I judge too much, i Seem arrogant. I apperantly try to be normal, i feel like everyone hate me even myself. I feel like i have narcissistic tendencies, i compare myself to other people. I Think about how my friendgroup is toxic and i dont get their homour because mine is immature. Im mature when im alone, im a good person who loves making others feel good. Im confident even thought i have low self esteem. I have psychiatrists now and a psychologist but its seems like nothing works. I have had a lot of bad social experiences and i get very easily jealous. I try to be the best version of myself, it feels like im desperate and people like me untill they meet me. I talk without facts and i seek attention. I try to not do all of these things, but im not perfect.

Its basically like i run on attention as my power source, my sexual trauma is even build on Extreme amounts of jealousy.

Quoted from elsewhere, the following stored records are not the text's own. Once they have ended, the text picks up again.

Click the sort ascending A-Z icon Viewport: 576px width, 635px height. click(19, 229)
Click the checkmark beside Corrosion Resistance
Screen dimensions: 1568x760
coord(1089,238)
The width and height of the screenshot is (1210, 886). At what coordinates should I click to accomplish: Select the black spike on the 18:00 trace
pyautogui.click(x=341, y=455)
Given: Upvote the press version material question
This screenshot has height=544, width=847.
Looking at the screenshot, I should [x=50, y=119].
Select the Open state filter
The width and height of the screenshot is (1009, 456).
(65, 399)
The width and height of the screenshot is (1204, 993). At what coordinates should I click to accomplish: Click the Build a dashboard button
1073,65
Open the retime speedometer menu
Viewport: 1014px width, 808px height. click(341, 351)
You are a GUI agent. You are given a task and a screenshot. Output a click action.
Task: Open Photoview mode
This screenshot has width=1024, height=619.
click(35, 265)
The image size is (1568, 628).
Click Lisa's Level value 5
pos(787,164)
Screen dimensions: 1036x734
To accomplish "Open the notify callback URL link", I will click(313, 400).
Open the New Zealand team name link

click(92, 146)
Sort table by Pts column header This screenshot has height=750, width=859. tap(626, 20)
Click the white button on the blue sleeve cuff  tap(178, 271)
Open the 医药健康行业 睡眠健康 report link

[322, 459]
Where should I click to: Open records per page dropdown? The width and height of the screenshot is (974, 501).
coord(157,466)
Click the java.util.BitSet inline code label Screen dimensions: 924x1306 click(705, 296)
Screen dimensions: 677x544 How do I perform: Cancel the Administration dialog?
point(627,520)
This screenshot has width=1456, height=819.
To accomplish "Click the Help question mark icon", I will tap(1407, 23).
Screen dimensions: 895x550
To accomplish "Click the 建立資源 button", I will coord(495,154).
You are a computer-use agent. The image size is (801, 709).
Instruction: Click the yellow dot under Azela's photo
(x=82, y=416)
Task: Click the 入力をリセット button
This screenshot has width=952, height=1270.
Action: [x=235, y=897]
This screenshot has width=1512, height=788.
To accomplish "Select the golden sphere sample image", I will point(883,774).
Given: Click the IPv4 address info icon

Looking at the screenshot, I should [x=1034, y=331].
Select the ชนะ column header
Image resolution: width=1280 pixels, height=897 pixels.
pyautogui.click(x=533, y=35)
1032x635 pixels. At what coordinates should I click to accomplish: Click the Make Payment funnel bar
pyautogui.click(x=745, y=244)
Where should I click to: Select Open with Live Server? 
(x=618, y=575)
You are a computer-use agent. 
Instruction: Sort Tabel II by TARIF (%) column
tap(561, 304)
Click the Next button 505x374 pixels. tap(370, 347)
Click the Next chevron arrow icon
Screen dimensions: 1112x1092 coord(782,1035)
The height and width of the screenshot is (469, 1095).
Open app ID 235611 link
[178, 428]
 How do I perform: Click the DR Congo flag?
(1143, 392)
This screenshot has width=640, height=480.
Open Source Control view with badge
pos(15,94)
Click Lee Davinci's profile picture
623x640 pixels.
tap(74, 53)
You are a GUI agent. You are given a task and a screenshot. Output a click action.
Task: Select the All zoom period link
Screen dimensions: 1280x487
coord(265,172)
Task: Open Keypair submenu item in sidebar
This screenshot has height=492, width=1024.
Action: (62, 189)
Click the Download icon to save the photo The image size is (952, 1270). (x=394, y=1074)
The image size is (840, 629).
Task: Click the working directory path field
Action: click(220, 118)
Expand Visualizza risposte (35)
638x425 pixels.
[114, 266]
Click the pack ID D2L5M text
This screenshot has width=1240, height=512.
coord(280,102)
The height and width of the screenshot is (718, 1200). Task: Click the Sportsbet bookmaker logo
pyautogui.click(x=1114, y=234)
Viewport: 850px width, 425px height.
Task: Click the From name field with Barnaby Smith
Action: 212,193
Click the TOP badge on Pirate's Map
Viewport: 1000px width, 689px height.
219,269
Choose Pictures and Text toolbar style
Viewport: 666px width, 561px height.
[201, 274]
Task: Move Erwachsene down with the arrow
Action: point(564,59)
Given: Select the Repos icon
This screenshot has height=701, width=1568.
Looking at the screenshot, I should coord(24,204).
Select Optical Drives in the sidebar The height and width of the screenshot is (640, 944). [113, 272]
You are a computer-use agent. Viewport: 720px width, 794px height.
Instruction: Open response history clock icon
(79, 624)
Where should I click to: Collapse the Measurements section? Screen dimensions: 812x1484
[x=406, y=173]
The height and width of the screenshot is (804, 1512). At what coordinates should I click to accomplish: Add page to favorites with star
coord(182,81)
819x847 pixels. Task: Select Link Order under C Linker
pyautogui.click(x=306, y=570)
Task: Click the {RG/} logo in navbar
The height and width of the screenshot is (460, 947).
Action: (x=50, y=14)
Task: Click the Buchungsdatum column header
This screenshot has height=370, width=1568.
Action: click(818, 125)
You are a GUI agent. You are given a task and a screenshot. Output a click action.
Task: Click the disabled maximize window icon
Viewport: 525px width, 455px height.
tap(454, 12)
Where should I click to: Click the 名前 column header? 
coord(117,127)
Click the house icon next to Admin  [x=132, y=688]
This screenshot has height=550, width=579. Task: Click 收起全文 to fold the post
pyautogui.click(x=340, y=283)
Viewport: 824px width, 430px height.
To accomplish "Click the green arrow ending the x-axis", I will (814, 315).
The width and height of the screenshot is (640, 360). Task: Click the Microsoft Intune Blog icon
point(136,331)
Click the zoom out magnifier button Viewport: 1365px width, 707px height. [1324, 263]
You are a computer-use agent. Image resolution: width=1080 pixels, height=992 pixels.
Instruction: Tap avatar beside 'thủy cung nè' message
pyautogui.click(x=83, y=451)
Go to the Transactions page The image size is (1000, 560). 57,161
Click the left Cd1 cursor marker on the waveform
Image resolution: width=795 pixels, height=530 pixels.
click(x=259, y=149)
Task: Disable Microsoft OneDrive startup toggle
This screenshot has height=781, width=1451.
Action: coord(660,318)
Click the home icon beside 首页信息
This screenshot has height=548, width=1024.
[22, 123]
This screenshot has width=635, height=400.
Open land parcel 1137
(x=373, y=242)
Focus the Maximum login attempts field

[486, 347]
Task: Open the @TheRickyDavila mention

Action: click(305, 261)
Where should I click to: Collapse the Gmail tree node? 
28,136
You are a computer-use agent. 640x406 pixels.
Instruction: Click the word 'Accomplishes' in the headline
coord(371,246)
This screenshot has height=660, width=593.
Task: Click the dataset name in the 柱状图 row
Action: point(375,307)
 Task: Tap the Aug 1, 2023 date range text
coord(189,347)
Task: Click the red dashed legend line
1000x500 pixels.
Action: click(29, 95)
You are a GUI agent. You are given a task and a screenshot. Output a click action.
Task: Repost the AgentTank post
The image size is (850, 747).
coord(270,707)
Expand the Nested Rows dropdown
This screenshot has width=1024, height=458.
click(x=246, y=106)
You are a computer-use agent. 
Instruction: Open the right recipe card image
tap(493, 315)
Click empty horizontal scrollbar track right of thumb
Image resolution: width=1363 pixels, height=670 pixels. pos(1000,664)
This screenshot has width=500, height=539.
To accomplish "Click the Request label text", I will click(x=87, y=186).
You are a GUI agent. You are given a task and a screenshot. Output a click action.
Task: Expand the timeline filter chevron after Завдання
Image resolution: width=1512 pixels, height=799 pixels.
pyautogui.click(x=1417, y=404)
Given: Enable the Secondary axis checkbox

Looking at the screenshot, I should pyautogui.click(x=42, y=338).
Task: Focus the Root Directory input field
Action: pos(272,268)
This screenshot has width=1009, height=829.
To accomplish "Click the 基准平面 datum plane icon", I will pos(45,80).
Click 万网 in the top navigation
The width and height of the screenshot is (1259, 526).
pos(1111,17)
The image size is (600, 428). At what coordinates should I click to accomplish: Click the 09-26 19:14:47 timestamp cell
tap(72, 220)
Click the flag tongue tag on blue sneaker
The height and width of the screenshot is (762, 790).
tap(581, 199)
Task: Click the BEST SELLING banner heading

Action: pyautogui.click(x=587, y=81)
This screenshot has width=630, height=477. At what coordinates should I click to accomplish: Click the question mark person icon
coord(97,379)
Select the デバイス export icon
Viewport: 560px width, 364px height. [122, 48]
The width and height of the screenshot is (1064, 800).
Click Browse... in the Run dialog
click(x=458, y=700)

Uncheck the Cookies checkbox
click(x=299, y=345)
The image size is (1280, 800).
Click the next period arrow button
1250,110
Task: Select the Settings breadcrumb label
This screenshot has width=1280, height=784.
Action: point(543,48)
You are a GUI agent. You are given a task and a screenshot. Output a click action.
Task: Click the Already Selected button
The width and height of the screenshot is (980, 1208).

I have been depressed and i deal with severe anxiety and social anxiety. I find myself constantly hating on myself, almost like mu self Imagine is fragile, even though im better person than most people around me.

I Can empthasise and sympathise.

Why am i not Living up to my standards and how Can i get put of my narcissistic rut?

Im basically all the insulting words you Can find, Pls help me become better.

1 comment
  1. Ok, these are questions your psychologist should be helping you with. Are you discussing these things with them? You’ll need to have an honest relationship with the psychologist for them to be able to help you… especially if you’ve got some traumatic events in your past. Otherwise you’re both wasting your time.